Because $f$ is continuous on $\mathbf{R}$ and $f(x_{0})=f(x_{1})=0$ for $x_{0} < x_{1}$, we can apply rolle's theorem to show that $f'(a)=0$ for some $a \in (x_{0},x_{1})$. Similarly, we can apply rolle's theorem again since $f$ is continuous on $\mathbf{R}$ and $f(x_{1}) = f(x_{2})$ for $x_{1} < x_{2}$ to show that there exists a $f'(b)$ for some $b \in (x_{1},x_{2})$. Since $f'(a)=0$ for some $a \in (x_{0},x_{1})$ and $f'(b) = 0$ for some $b \in (x_{1},x_{2})$, we have $f''(c)=0$ for some $c \in (x_{0},x_{2})$ by rolle's theorem again. By applying rolle's theorem continuously n times, we have $f^{n}(\xi) = 0$ for some $\xi \in (x_{0},x_{n})$.
Thank you!
You are using the correct tool. What remains is to write the answer in a manner that cannot be faulted by your enemy. Ideally, you try to make it clear to the reader what you are about to do and then you do it. Afterwards you should draw conclusions. There is no shame in writing in a mechanical style. The use of fixed terms and phrases allows the reader to concentrate on the mathematics.
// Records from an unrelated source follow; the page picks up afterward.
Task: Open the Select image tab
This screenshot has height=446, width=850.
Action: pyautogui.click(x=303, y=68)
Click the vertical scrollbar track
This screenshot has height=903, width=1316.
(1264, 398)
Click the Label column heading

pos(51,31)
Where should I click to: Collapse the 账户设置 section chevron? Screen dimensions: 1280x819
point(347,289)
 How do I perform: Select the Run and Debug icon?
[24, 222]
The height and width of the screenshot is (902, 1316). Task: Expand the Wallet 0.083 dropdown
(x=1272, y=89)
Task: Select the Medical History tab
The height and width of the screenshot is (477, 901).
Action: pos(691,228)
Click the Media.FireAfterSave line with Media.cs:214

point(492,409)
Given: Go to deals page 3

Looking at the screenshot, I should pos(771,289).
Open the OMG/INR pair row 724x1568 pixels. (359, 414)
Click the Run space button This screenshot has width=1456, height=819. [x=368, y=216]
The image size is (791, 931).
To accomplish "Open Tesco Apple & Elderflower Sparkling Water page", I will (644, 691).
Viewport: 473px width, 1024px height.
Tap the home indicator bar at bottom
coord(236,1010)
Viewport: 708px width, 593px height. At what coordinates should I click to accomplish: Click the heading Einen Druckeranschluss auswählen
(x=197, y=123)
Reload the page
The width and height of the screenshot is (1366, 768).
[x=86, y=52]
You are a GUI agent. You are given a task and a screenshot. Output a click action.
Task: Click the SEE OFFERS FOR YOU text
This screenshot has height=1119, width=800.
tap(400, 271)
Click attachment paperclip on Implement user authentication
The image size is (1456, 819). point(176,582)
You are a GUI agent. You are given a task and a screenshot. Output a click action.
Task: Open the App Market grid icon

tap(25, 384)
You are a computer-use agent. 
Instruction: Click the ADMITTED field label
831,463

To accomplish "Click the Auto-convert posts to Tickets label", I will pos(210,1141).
In general, if $g : \mathbb{R} \rightarrow \mathbb{R}$ is differentiable and has at least $n+1$ distinct zeros, then $g'$ has at least $n$ distinct zeros that are interlaced with the zeros of $g$ much like the teeth of zipper.
Now let $a = \min x_j$ and let $b = \max x_j$. Let $S_n = \{1,2,3,\dotsc,n\} \subset \mathbb{N}$ and let $V \subseteq S_n$ be given by $$ V = \{ k \in S_n \: | \: \text{$f^{(k)\:}$ has at least $n+1-k$ distinct zeros in $[a,b]$} \}.$$ We will now show that $V = S_n$ using the well-ordering principle. By assumption, $f$ has $n+1$ distinct zeros in $[a,b]$. By Rolle's theorem it follows that $f'$ has at least $n$ distinct zeros in $[a,b]$. This shows that $1 \in V$. Now assume that $V \not = S_n$. It follows that $S_n \setminus V \subseteq \mathbb{N}$ is not the empty set. Therefore, the well-ordering principle implies that $S_n \setminus V$ has a smallest element $k$. Since $1 \in V$, we must have $2 \leq k$. Now consider $k-1$. We must have $k-1 \in V$ or $k$ is not the smallest element of $S_n \setminus V$. This shows that $f^{(k-1)}$ has at least $n+2-k$ distinct zeros in $[a,b]$. By Rolle's theorem, $f^{(k)}$ has at least $n+1-k$ distinct zeros in $[a,b]$. This shows that $k \in V$. This is a contradiction because $k \in S_n \setminus V$. We conclude that $V = S_n$. In particular, $f^{(n)}$ has at least one zero in $[a,b]$ because $n \in V$. This completes the proof.